- [Your assignment]
Your answer should hold all lines of the entries that include the word "title".

(Material for this task begins)

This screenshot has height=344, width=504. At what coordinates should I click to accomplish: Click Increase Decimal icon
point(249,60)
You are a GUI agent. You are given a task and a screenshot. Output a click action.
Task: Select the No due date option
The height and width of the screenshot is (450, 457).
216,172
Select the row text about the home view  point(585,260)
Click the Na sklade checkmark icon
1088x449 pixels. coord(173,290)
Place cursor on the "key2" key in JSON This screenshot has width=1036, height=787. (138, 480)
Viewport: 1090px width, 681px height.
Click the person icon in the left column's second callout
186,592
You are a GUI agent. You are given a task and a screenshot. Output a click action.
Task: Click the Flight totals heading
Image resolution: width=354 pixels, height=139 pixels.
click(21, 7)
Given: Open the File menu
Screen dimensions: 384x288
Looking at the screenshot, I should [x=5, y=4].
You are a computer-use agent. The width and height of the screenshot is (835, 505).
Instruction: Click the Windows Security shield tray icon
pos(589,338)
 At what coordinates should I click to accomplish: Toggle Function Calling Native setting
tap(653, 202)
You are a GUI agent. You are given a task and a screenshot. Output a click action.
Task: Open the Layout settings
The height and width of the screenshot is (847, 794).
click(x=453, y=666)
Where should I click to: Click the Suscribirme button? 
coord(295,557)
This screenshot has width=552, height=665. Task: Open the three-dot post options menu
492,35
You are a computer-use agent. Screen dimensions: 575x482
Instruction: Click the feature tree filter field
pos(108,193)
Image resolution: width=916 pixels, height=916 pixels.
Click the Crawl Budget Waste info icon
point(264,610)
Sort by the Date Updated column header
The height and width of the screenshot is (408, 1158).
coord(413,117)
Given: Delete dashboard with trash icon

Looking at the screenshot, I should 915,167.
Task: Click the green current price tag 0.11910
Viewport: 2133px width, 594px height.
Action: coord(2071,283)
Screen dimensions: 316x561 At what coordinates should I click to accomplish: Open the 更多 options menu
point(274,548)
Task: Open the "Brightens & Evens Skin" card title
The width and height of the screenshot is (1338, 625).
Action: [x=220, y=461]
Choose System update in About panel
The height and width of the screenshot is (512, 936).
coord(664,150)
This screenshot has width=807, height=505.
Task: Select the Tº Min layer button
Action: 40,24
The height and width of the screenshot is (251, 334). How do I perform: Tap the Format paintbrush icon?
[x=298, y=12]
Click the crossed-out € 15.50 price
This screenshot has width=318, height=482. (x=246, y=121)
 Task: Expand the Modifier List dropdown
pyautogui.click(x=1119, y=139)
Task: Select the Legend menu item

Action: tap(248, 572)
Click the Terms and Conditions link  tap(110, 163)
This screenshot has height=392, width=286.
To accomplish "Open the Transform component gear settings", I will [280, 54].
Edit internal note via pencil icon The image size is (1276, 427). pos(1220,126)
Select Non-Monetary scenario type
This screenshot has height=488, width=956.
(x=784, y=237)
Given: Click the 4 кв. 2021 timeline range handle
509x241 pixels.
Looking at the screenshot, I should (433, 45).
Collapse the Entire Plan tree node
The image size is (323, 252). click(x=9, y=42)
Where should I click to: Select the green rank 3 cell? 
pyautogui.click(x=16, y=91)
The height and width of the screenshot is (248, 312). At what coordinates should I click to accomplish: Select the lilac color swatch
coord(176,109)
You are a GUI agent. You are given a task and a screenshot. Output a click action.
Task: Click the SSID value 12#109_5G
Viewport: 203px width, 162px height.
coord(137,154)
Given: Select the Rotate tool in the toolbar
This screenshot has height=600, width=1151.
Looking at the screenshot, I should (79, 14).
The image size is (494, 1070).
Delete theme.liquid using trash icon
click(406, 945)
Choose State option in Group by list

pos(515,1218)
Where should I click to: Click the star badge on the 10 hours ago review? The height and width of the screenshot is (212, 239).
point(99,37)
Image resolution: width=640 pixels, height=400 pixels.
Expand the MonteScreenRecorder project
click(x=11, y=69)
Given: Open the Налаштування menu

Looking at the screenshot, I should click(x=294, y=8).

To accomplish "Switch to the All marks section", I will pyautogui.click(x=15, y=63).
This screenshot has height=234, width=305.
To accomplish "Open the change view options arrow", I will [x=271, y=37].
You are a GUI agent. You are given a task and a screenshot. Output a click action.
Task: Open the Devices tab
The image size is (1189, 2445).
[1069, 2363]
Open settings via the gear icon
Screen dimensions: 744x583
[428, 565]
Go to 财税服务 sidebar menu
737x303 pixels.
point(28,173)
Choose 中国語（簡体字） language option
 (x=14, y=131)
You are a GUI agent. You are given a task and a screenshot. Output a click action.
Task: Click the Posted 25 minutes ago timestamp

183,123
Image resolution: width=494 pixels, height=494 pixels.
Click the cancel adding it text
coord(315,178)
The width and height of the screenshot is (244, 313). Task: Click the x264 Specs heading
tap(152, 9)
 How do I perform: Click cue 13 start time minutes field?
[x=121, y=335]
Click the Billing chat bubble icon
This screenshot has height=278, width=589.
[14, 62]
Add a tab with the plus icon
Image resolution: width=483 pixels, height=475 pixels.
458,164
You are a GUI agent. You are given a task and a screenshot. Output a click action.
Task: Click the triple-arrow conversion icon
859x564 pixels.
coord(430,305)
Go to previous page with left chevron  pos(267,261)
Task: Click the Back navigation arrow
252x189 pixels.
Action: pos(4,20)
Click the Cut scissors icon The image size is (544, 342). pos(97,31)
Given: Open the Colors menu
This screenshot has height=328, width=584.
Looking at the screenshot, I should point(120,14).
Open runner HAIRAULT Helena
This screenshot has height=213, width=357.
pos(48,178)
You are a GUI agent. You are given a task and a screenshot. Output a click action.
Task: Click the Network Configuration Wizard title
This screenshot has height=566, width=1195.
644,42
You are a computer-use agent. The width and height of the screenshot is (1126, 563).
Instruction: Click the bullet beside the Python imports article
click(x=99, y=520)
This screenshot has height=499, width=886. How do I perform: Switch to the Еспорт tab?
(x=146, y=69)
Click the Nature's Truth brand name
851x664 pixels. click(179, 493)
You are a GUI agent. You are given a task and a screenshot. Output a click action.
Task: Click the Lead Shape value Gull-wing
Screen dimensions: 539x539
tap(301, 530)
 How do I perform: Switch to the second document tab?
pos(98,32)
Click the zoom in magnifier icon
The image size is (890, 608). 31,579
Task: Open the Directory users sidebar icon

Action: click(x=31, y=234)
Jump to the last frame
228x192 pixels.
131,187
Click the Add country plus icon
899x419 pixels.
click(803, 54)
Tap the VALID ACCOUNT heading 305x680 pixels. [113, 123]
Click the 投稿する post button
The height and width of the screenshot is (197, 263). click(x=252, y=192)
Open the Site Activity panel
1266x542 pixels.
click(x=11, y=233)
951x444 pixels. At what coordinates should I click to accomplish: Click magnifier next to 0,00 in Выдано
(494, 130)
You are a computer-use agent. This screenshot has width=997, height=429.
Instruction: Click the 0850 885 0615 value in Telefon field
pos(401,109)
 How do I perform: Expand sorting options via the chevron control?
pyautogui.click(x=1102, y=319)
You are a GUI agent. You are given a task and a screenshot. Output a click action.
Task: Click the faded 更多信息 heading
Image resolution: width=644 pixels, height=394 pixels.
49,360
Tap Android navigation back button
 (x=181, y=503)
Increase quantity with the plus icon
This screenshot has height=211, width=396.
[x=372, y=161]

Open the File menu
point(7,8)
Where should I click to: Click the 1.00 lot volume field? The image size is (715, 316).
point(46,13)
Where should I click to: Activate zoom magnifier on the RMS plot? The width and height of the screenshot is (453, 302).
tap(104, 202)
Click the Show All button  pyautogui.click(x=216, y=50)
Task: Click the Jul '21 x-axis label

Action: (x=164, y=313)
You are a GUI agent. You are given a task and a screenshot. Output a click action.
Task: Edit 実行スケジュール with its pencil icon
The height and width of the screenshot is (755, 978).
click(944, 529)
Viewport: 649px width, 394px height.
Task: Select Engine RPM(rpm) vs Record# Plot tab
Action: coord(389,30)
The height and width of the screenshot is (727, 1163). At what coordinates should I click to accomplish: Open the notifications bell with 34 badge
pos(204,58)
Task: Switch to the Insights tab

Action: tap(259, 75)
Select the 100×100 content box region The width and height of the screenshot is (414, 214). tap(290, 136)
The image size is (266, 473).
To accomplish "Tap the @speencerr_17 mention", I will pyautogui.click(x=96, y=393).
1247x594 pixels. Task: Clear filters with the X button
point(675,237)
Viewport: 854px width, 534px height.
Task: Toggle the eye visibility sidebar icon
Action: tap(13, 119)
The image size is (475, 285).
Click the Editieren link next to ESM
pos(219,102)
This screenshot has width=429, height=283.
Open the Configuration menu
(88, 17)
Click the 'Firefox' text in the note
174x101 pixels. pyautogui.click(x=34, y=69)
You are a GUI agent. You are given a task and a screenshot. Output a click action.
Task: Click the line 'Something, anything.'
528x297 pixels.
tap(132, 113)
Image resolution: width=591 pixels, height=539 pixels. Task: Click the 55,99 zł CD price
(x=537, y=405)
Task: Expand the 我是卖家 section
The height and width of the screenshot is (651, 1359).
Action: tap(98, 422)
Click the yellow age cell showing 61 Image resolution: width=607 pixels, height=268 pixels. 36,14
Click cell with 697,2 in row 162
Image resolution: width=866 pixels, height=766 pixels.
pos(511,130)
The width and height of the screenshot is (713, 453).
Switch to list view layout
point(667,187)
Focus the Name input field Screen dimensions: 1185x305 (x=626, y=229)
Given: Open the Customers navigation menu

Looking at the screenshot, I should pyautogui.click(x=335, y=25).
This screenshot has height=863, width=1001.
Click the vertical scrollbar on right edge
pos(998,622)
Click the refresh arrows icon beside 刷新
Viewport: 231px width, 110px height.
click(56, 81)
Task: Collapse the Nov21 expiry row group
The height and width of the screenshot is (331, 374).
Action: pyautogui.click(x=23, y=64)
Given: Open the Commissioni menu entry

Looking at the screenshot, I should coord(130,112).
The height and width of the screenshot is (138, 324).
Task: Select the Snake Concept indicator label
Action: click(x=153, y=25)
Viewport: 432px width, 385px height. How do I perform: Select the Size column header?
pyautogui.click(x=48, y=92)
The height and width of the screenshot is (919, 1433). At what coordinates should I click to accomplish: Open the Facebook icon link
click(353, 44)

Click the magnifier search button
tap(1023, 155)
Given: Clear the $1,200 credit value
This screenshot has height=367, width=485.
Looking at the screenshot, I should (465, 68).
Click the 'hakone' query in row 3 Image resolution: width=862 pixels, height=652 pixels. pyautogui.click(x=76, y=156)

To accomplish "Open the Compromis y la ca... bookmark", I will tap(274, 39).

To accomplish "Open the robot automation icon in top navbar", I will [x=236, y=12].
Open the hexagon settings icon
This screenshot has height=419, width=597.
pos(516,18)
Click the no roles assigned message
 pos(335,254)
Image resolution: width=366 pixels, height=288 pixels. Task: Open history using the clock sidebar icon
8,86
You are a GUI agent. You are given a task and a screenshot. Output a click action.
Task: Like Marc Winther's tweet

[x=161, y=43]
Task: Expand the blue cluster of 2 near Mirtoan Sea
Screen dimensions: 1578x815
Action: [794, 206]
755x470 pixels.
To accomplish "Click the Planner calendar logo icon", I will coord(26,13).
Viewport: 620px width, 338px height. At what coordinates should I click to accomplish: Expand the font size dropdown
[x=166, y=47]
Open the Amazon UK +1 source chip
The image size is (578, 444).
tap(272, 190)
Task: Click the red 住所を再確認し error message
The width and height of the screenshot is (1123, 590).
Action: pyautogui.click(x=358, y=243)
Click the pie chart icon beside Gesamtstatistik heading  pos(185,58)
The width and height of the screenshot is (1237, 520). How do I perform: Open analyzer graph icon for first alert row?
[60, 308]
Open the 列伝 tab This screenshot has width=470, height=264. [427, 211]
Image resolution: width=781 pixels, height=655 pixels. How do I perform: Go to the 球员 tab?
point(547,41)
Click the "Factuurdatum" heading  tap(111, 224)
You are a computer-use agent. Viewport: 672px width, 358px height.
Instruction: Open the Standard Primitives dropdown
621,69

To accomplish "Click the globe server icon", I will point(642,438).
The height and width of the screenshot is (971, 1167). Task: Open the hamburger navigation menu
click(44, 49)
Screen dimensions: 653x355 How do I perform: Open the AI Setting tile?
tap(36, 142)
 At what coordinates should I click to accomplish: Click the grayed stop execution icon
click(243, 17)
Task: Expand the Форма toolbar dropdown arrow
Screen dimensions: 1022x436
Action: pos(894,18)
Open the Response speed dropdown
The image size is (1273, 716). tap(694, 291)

(Material for this task ends)

- [Output]
Task: Open the "Brightens & Evens Skin" card title
Task: Click the Network Configuration Wizard title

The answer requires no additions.